As an accounting regulation, IFRS 17 demands unprecedented levels of connectivity and collaboration between insurers’ actuarial and finance departments, especially in the way they manage their data. Data governance has rarely been a strong suit for actuaries. So their challenge will be not only to play as a team but also to raise their game – by applying finance’s rigorous standards of control to actuarial modeling.
Accountants’ financial controls have been under the regulatory microscope since the WorldCom and ENRON scandals, which lead to legislation like Sarbanes-Oxley that insists on efficient, documented controls. Under the increased demands of IFRS 17, actuaries will also need to demonstrate robust controls, either embedded in, or wrapped around their systems – and less reliance on unmanaged spreadsheets.
The convergence of financial and actuarial practices engenders a need for consistency between them. Finance systems and actuarial systems both contain assumptions, such as yield curves or assumed inflation rates, which must be aligned for the combined outputs to make sense. Actuaries tend to fragment their data across different bases, groupings and calculation types, and then distribute them across large grids to speed up the calculations. Now, they need to reverse this fragmentation and find a common language to pass information coherently between themselves and finance. For example, they need to assign data from results to lines in the chart of accounts.
Therefore, to support convergence and consistency under IFRS 17, actuaries will need to:
- Provide for common assumptions information, shared between accounting and actuarial systems, with a clear link between the input assumptions and the calculations that use them.
- Ensure reproducible and traceable results, with locked-down data that demonstrates links between inputs and outputs.

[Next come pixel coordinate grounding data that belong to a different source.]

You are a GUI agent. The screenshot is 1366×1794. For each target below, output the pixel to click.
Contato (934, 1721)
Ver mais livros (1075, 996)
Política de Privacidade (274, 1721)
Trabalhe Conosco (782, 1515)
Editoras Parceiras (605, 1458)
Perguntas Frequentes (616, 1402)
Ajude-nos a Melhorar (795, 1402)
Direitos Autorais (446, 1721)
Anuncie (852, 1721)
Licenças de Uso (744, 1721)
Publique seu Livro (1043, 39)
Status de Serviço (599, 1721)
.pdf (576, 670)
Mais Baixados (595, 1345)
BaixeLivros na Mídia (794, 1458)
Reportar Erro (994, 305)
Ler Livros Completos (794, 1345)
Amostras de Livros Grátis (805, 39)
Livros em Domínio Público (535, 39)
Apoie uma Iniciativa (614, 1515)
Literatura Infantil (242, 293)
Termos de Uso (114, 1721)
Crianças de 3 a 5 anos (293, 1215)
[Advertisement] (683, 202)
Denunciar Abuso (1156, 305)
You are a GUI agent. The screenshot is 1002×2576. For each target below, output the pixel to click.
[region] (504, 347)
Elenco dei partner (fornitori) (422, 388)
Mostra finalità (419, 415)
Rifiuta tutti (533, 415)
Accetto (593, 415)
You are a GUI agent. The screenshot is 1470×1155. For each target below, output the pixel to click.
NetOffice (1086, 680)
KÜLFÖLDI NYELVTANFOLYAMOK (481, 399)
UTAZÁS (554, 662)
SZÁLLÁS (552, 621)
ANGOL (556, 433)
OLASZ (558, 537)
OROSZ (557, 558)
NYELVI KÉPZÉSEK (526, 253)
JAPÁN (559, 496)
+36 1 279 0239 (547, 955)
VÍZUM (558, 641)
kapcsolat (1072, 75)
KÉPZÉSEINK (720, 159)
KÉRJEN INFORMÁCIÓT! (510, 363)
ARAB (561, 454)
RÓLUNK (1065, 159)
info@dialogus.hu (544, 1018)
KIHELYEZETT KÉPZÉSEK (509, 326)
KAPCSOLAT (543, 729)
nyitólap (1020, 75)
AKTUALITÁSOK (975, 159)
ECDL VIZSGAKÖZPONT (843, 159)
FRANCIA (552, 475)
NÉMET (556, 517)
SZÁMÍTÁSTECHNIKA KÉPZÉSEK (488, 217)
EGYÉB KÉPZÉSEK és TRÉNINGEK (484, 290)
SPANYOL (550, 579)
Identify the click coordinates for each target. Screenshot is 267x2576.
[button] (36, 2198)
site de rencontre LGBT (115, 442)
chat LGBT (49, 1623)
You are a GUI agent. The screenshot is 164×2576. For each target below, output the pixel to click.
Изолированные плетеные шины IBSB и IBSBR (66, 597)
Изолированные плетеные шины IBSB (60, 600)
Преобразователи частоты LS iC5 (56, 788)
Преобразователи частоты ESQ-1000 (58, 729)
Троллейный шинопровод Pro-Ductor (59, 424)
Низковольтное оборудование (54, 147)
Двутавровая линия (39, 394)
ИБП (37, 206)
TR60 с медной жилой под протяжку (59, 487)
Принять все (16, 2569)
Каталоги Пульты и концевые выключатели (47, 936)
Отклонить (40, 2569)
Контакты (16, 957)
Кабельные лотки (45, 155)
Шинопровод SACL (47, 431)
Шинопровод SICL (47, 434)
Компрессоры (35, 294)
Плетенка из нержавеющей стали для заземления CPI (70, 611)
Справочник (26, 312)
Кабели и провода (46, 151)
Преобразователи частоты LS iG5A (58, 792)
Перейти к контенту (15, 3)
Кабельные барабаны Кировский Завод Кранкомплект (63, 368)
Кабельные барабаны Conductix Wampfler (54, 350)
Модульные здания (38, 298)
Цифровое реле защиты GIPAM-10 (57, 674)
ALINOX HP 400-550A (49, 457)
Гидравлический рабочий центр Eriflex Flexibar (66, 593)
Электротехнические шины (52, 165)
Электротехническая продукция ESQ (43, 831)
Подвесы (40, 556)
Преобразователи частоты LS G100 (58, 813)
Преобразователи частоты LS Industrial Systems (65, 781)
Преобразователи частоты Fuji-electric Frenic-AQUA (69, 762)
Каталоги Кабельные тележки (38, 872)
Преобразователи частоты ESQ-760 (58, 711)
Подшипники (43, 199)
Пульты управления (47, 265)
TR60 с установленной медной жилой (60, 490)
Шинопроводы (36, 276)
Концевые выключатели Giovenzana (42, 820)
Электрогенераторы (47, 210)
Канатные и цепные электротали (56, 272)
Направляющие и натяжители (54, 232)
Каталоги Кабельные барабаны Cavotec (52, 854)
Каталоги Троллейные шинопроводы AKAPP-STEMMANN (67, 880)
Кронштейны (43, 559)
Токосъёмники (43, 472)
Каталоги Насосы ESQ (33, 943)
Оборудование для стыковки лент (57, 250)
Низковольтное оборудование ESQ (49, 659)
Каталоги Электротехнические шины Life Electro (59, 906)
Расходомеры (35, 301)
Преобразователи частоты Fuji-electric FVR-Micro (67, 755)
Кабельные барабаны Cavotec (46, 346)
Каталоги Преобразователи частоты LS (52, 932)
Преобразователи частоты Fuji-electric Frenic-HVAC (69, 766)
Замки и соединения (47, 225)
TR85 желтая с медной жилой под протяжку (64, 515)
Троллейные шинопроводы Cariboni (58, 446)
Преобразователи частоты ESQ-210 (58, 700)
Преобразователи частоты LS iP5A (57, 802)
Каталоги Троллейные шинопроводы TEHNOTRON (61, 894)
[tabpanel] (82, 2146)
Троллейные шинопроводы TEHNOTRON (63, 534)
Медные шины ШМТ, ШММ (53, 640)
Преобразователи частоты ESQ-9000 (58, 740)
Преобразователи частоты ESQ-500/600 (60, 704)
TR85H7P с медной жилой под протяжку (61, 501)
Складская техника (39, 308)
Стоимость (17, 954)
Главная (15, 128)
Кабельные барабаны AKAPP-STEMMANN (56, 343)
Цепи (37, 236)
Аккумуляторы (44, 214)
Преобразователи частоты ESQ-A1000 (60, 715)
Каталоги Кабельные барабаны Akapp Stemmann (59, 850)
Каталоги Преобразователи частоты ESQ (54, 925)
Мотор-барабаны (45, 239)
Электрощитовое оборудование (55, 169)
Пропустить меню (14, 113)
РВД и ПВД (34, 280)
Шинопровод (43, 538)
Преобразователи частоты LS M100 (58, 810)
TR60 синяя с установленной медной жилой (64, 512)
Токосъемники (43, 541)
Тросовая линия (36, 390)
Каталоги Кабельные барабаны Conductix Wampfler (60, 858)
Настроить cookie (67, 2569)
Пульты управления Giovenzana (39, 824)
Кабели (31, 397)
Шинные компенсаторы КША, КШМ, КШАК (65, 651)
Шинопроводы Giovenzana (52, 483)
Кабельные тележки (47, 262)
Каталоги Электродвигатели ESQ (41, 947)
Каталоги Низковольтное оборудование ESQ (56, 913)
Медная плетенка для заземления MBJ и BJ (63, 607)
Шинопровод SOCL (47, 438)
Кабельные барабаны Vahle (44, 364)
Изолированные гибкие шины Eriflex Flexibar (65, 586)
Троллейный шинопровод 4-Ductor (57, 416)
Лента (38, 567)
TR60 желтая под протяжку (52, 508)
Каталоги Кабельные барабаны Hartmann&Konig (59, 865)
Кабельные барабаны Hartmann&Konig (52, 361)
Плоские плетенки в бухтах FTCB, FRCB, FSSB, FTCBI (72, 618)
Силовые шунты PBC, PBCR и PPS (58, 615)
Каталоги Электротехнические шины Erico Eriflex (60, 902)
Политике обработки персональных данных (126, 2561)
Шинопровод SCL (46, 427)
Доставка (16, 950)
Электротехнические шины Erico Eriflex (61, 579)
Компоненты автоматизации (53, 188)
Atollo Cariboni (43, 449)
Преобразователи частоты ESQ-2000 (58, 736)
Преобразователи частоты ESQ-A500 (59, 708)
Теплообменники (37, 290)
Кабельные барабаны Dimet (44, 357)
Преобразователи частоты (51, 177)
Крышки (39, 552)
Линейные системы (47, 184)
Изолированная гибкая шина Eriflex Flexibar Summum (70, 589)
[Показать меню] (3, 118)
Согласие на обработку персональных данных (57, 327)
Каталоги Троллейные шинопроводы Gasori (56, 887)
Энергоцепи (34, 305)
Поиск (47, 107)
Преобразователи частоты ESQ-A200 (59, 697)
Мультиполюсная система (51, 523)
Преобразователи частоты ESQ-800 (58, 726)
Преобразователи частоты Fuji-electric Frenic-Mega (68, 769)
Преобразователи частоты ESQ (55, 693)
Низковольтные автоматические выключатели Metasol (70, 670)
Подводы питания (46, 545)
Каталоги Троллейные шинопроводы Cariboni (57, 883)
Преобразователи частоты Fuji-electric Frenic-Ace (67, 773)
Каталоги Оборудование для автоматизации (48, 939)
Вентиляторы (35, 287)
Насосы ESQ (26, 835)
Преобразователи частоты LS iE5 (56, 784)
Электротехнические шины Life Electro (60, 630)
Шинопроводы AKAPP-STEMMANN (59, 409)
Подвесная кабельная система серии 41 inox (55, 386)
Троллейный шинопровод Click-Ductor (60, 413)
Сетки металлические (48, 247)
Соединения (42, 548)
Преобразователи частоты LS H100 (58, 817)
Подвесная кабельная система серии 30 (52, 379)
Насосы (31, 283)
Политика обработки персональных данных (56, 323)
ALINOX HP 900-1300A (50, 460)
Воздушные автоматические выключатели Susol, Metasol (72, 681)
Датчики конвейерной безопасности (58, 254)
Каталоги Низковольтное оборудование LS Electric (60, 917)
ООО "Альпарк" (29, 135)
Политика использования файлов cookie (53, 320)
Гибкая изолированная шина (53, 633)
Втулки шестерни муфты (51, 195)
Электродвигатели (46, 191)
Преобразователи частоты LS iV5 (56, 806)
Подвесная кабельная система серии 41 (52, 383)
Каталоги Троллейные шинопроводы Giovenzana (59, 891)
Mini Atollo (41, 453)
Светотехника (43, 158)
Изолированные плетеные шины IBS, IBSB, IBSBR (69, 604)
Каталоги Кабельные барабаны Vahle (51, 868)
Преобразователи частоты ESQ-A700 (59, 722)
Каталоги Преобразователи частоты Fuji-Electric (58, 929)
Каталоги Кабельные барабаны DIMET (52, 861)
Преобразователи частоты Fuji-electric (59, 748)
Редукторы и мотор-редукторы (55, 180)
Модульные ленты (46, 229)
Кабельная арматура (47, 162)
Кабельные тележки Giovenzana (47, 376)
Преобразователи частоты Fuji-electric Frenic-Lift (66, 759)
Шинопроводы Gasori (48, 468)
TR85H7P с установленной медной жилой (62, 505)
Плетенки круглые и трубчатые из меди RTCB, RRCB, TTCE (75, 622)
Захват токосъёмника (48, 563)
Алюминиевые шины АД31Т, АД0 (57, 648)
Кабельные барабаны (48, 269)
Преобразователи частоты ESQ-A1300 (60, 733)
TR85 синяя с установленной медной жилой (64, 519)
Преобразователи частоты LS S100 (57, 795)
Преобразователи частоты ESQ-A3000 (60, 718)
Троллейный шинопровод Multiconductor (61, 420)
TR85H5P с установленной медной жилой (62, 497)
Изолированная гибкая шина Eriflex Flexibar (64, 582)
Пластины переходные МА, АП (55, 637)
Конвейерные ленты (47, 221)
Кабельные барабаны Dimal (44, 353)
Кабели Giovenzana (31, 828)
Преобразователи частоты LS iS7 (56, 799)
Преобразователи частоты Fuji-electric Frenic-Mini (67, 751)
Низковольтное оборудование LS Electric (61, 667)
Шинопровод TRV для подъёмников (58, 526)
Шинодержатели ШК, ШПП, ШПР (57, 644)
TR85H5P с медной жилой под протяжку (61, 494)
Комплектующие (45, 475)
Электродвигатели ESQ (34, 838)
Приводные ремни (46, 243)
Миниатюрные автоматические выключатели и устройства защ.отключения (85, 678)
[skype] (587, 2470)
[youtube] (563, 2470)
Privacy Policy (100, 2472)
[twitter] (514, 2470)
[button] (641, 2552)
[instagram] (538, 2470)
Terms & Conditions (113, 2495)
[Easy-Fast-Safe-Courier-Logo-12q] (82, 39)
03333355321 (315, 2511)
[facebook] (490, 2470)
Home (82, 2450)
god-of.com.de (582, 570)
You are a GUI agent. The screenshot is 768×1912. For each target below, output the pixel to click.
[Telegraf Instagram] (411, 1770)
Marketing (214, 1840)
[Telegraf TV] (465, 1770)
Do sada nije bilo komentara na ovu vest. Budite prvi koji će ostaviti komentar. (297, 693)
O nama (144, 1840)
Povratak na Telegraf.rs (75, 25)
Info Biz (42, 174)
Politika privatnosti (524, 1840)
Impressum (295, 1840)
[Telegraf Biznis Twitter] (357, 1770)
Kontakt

- Add governance data to reporting data, so that reports can show not just results, but the steps and approvals that led to those results.
- “Translate” the large, distributed data sets produced by actuaries into the specific values needed by the finance team, through controlled mapping mechanisms.
- Implement robust reconciliation processes to check the completeness and accuracy of any data transfers between systems.
- Allow for both volume and granularity in data retention and storage policies. Each new regulation requires new metrics to be calculated, increasing the amount of data that needs to be stored, and IFRS 17 is no exception. However, the introduction of grouping for IFRS calculations, particularly the contractual service margin, may make storage requirements less significant than early estimates suggested.
- Put in place a controlled, documented process for any mechanisms used to make actuarial adjustments to data before it is published.
By following these recommendations for data management, insurers will be in a far stronger position to achieve compliance with IFRS 17. But there is a greater opportunity here, namely for actuaries to move their data systems and processes into the same, premier league of governance and control as the finance department. Taking their cue from regulation in this way will, in turn, help them increase efficiency, ensure accuracy, support collaboration and, above all, create a more robust and meaningful framework for risk management.